I’m going to repeat this once again, for the slow kids at the back of the class:

People heating their homes with heating oil generally don’t have an alternative.

Our power grids can’t support mass electrification. They simply can’t.

Pretending otherwise will get people killed.

#Canada #cdnpoli

@taco sticking with oil heat will also get people killed, just further down the road. Let's fix the fuckin grid and use systems that are literally 2-5 times more efficient, and not ask our kids to fuckin swim.

@oldmanhero are you paying for it?

Because the people using oil can’t afford to.

People saying “just fix the grid” like that isn’t a multi-decade project is something I’m getting very tired of seeing.

Which one of PEI or NS rivers are we damming? 🤔

@taco let's stop damming rivers in an age when solar and wind are cheaper on every metric by almost an order of magnitude. Overbuild 5x and still save 50%.

@oldmanhero you can build all the panels and wind turbines you want, but without scale storage it’s useless.

We aren’t there yet.

And try running your home on solar in the winter anywhere north of Quebec City. Better keep that wood stove.

@taco You're wrong about that, friend. Overbuilding capacity can absolutely provide base load. You don't even need that high an overbuild factor, according to some studies. The lowest I've seen is 60% overbuild, which is a fuckin rounding error on yet another goddamned hydro megaproject.
@taco also, folks currently have a LOT of tools to move off of oil onto something much cheaper to run. You can't have it both ways here. If you just want to be grumpy about electrification, at least be honest about it. But switching to heat pumps for our primary heat meant we save, overall, about $2000 a year. And that's on a loan program. Low income folks have access to large grants.

@oldmanhero thanks for outing yourself as someone who has no fucking clue what they’re talking about.

Saves me a lot of time.

@oldmanhero this is one of the most head-up-the-ass takes I’ve seen on this. It’s almost impressive.
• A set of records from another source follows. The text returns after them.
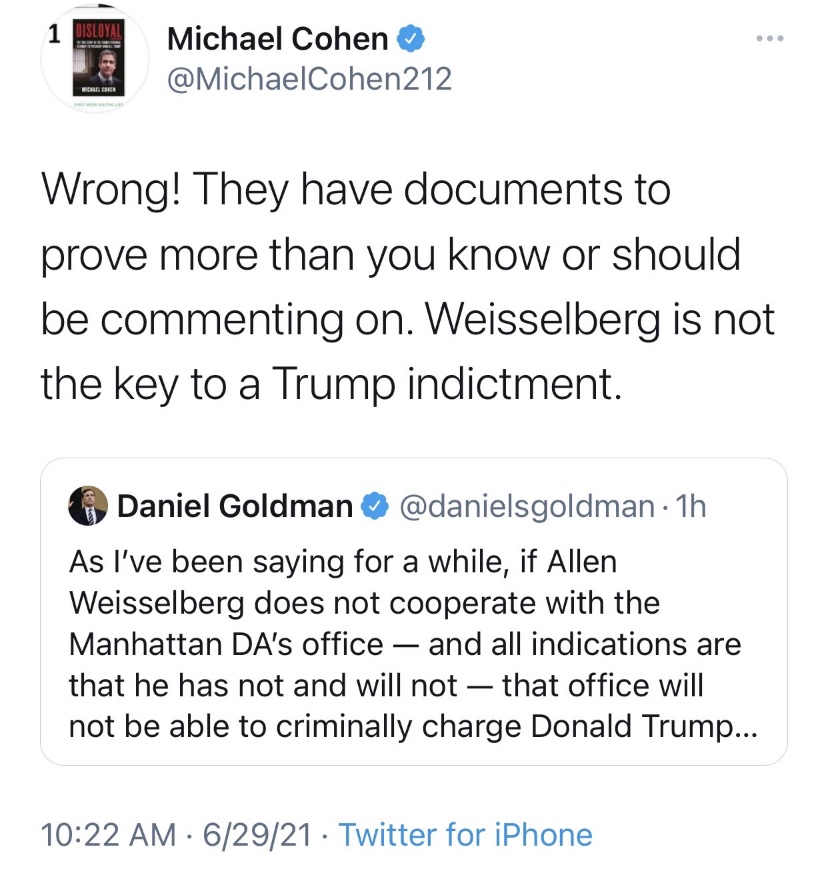Tap the @danielsgoldman handle

tap(527, 507)
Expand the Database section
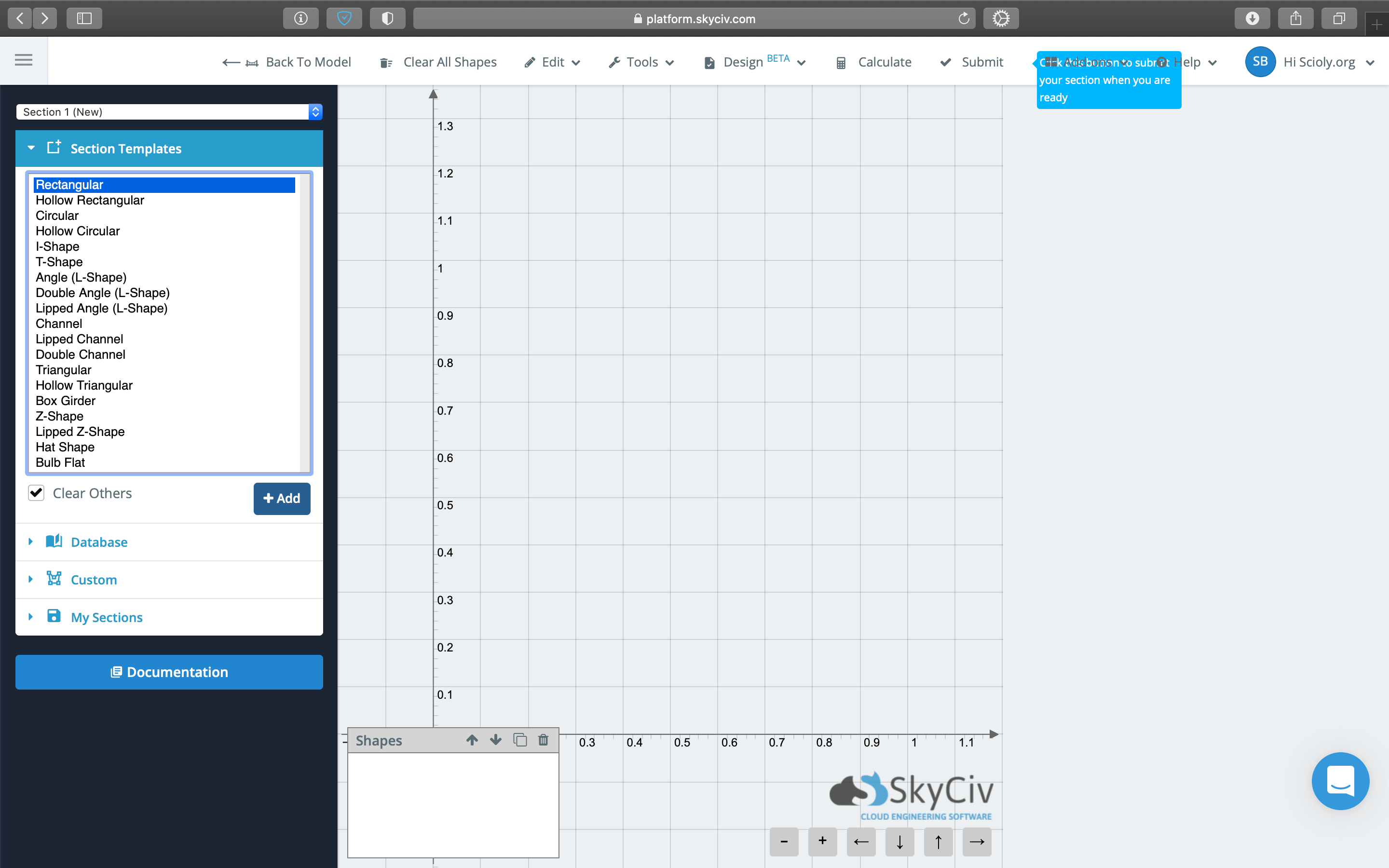Viewport: 1389px width, 868px height. pos(99,542)
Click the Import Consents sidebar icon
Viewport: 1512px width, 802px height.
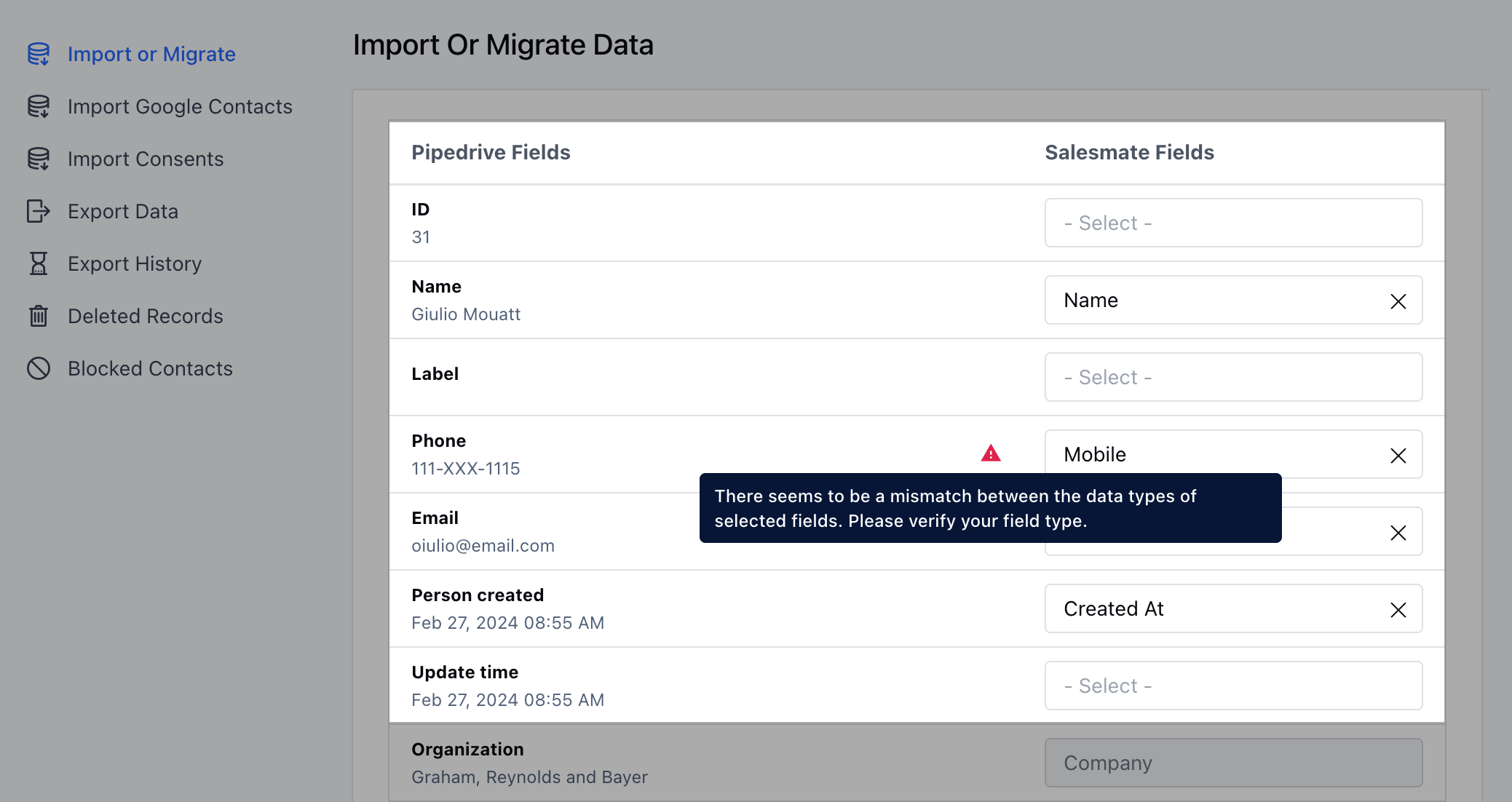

“Oh the poor should just build their own power supply for their new heating systems, there’s a rebate!”

Does anyone take you seriously? Ever?

@taco Say it with me:
If you save someone $2000 a year with a program that pays for their heat pump (which the low income program does do outright) and then charge them $1000 a year for a bit to offset the other costs, you just saved them $1000 a year.

All the ad hominem in the world isn't going to make you right on this one.

@taco heat-pump systems are not huge users of electricity, usually on a 20A or 15A circuit.

A more realistic threat to grids is 80A EV chargers.

Both are going to happen.

Provincial regulators just need to change some regulations to prevent utilities from charging infrastructure like transformer upgrades to any residential property that's requesting a normal 200A or 300A service. The upgrade costs have to go into the system as a whole.

@johnefrancis you aren’t paying attention.

The power grids are telling us, very clearly, that the supply isn’t there. We will have shortfalls in bad weather without installing a bunch of heat pumps, which, again: aren’t sufficient for Canadian northern winters.

@taco the idea is to move forward, fix the grid. Not to pretend that distribution and supply can't be fixed and work backwards to a false conclusion that homes need to continue heating with oil.

So much fossil fuel industry+govt disinformation is based on working backwards to those false conclusions that invariably keep the fossil fuel industry alive.

Grid capacity and supply grows all the time, and it's always managed to meet demand.

Look at the mental gymnastics of CCS!

@johnefrancis and what does any of that, whatsoever, have to do with the current state of the grid?

We can’t fix heating until we have the supply, which again: isn’t there currently.

Take a look at the Atlantic grid. Tell me exactly where it can be grown quickly at scale, without distribution challenges.

The simple fact is that if we did it now the grid would fail, and there is no natural gas distribution to back stop.

@johnefrancis If you want to be one of Guinea pigs that freezes to death in -40 120+kmh winds because the grid failed, that’s on you.

But don’t expect others to.

@taco that's alarmist BS, nothing is going to be done faster than the grid and supply can adjust, nobody is going to have any retail supply issues any different than they have today. It's a 5A difference per house! People have added more than that in unplanned phone chargers over the last 10y and it wasn't the end of the world.

It's a fantasy excuse to try to delay change on behalf of the NS oil industry and make them a few more bucks.